Restaurants & Bars

[Kuala Lumpur] Night Market Food Street at Wai Sek Kai, Pudu

klyeoh | May 6, 201501:56 AM     14

Whilst the hawker food stalls at Kuala Lumpur's Jalan Alor cater very much to the tourists and foreign visitors, local KL-lites make a beeline for Wai Sek Kai, a nickname given to the hawker food stalls which open from 6pm each evening at Jalan Sayur, off the ever-busy Jalan Pudu.

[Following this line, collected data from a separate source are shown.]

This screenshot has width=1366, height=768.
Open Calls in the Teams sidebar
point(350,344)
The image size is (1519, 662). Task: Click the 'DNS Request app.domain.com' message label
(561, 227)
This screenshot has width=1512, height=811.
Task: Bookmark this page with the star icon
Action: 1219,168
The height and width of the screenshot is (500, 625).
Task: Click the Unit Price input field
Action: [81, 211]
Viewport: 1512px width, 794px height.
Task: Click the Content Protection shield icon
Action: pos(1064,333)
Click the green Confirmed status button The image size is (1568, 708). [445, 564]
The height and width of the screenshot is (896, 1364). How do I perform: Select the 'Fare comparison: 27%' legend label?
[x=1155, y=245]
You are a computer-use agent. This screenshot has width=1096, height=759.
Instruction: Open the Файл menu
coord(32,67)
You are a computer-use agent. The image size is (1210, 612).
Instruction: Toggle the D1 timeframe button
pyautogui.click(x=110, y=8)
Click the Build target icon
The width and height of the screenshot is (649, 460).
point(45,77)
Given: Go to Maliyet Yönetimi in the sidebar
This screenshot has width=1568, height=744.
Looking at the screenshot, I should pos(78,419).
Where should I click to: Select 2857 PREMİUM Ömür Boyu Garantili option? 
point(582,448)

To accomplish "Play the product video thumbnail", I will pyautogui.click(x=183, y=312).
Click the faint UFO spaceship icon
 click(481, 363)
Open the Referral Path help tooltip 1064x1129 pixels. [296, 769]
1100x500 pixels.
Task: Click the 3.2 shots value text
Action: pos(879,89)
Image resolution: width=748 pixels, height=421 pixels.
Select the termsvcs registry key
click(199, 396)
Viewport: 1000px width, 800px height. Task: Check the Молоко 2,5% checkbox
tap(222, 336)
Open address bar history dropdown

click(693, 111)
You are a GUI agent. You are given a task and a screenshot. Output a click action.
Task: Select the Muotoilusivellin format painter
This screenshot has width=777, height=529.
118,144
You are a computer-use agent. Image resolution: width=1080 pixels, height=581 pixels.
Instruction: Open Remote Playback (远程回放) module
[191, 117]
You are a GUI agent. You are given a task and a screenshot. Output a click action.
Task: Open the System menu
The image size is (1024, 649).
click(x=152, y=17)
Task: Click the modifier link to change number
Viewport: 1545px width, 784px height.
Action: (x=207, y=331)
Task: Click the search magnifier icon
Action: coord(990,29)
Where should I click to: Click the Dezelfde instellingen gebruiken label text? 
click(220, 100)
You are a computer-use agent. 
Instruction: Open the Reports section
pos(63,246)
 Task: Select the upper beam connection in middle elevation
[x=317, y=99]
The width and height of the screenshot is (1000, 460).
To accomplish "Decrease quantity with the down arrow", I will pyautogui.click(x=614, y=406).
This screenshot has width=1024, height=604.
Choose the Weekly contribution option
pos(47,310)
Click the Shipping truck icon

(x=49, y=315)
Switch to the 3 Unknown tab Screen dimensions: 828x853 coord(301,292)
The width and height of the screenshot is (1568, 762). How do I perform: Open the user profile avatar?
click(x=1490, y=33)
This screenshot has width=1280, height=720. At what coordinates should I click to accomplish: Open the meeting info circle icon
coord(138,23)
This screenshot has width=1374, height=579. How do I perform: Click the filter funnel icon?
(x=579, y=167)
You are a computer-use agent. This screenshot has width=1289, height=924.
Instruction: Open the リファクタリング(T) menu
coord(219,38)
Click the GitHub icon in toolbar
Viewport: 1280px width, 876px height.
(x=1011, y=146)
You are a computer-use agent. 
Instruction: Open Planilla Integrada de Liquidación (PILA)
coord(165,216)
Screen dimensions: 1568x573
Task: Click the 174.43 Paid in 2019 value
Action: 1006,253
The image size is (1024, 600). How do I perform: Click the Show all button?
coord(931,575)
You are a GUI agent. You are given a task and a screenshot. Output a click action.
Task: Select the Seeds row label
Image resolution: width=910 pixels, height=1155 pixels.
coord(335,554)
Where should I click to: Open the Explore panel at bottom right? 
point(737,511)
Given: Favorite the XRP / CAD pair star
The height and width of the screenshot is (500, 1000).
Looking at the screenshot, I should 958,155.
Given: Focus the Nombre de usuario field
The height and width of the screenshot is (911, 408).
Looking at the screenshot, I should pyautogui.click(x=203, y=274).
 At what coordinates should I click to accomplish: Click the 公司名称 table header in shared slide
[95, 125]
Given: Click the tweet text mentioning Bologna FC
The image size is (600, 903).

A whole selection of local eats - too much to savour all in one evening - can be found from the stalls lining both sides of Jalan Sayur. Among the notables are the Hakka noodles from Chun Kee (80-plus years of operation & counting), fried "chai tau kway" (radish cakes, fried with beansprouts, lard, eggs and preserved radish), KL-style curried noodles, "tong sui" (traditional Cantonese desserts), "lok-lok" (a local Chinese fondue), "chu chap choke" (Cantonese rice congee with pig's offal) and an absurdly popular fried chicken stall where the best-seller are, get this, deep-fried battered chicken breast *bones*!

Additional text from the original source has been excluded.